La denuncia di BuzzFeed sull’Italia riguarda un’azienda a conduzione familiare (la Web365) titolare di 175 domini e di «alcune pagine Facebook con migliaia di follower». Viene da ridere
Tutto questo per dire che, al momento, in Europa, i mezzi più efficienti per orientare l’opinione restano ancora i media tradizionali, cioè la tv e i giornali. I loro “numeri”, tra l’altro sono certificabili a differenza di quelli della Rete dove i seguaci e i contatti si comprano notoriamente un tanto al chilo e le visualizzazioni indicano soltanto chi ha cliccato su un video o su un testo, non se lo ha visto o letto tutto, oppure se è andato altrove dopo due secondi.
La colossale inchiesta Usa sulle interferenze russe nella campagna presidenziale ha individuato 18 canali Youtube “probabilmente legati” a un’agenzia di Mosca, per un totale di 1.108 video, 43 ore di contenuti e 309mila visualizzazioni in 18 mesi.

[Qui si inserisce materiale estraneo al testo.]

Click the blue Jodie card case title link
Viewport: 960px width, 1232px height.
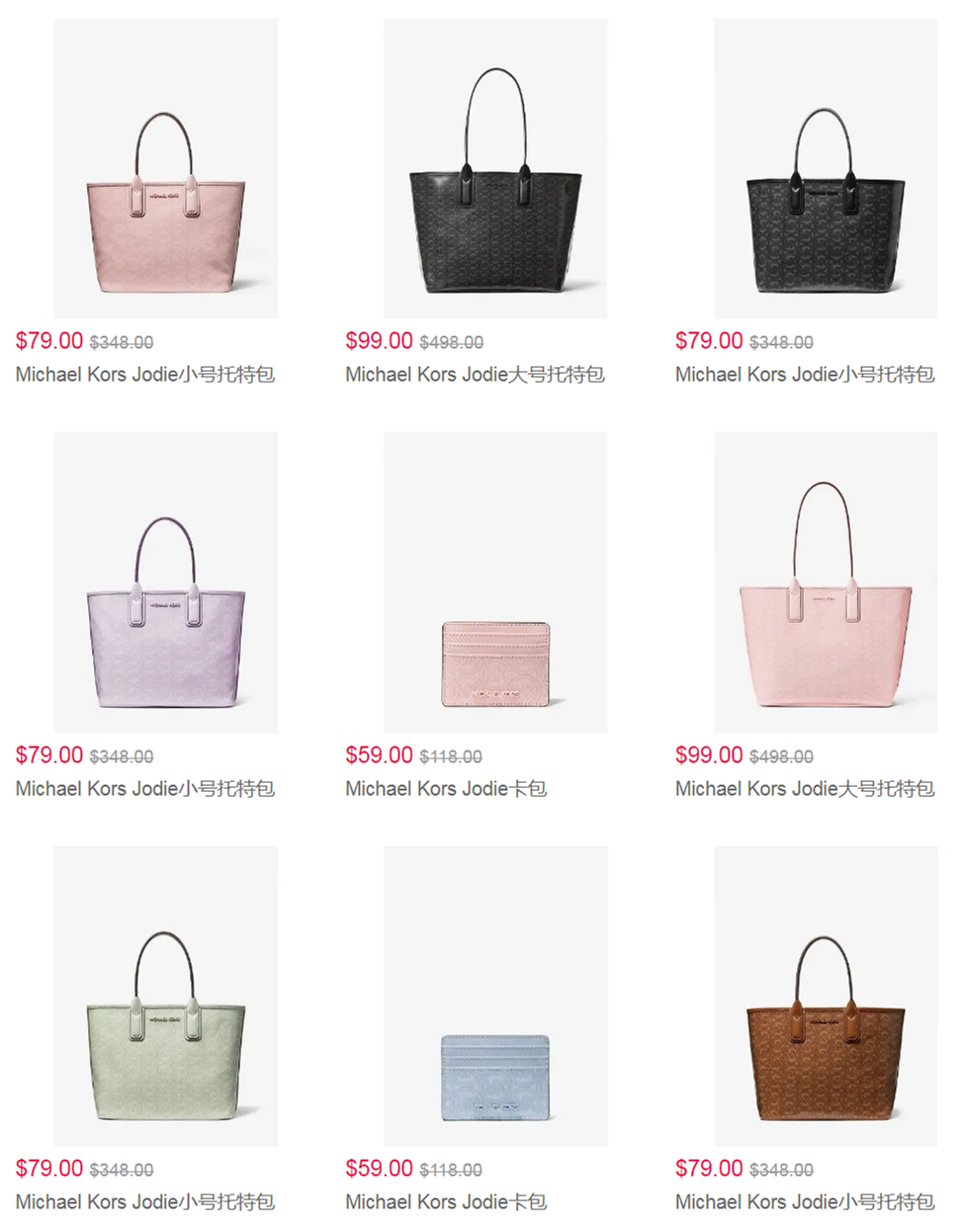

La denuncia di BuzzFeed sull’Italia riguarda un’azienda a conduzione familiare (la Web365) titolare di 175 domini e di «alcune pagine Facebook con migliaia di follower».Viene da ridere pensando che solo in Italia, e solo nel Dossier Mithrokin (l’elenco dei contatti del Kgb sovietico diffuso negli anni ’90) c’erano undici tra quotidiani e settimanali di diffusione nazionale e un elenco di giornalisti anche notissimi, che scrivevano su testate da milioni di copie vendute in edicola. Nonostante tutto questo i cosacchi non arrivarono mai ad abbeverarsi nelle fontane di San Pietro, un po’ per incapacità loro ma molto per le abilità, le competenze e il professionismo politico degli “altri”, che lasciarono perdere le proposte di censura e fecero battaglia culturale e politica nel Paese. Ricominciare da lì, dall’idea di una politica che faccia il suo lavoro senza inseguire i Meme e gli eserciti dei troll, forse sarebbe una buona idea.